(Given task) Output the part of the Crosstalk episode text between "This week we" and "early next month.", inclusive, word for word.

(Text)
-=-=-

Episode 285: Connie Willis and Crosstalk

Episode 285: Connie Willis and Crosstalk

This week we are joined by Hugo and Nebula Award winning author Connie Willis to discuss her new novel, Crosstalk, which is just out in the UK from Gollancz and will be out in the US early next month.

The publisher describes Crosstalk like this:

Briddey is about to get exactly what she thinks she wants…

Briddey is a high-powered exec in the mobile phone industry, overseeing new products from concept (‘anything to beat the new apple phone’) to delivery. And she works with her wonderful partner, Trent. They’ve been together for six magical weeks, in a whirlwind of flowers, dinners, laughter and now comes the icing on the cake: not a weekend away or a proposal but something even better. An EDD. A procedure which will let them sense each other’s feelings. Trent doesn’t just want to tell her how much he loves her – he wants her to feel it.

Everything is perfect.

-=-=-

(Information supplied)
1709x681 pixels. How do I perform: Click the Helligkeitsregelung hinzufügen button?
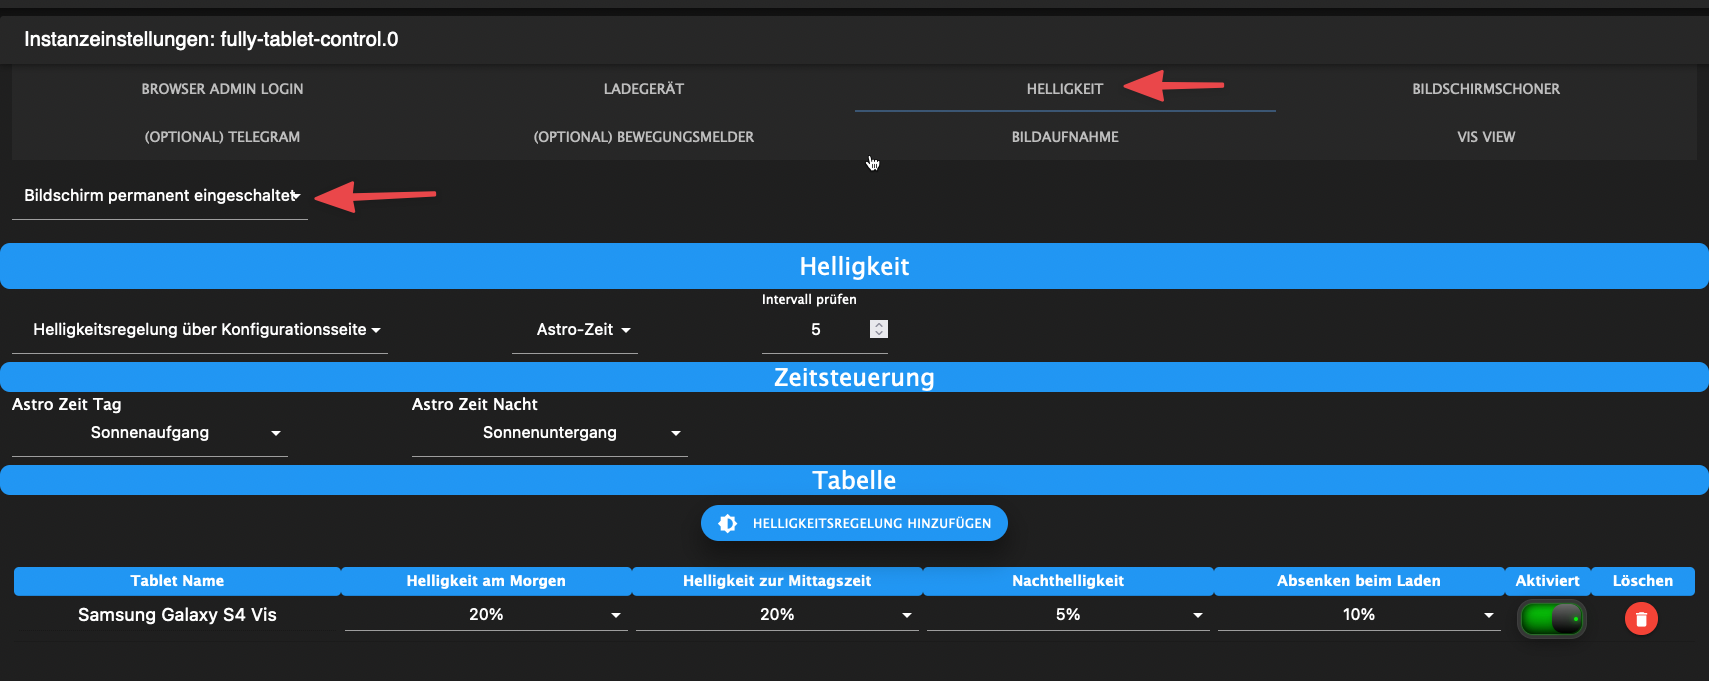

-=-=-

(Answer to the exercise)
This week we are joined by Hugo and Nebula Award winning author Connie Willis to discuss her new novel, Crosstalk, which is just out in the UK from Gollancz and will be out in the US early next month.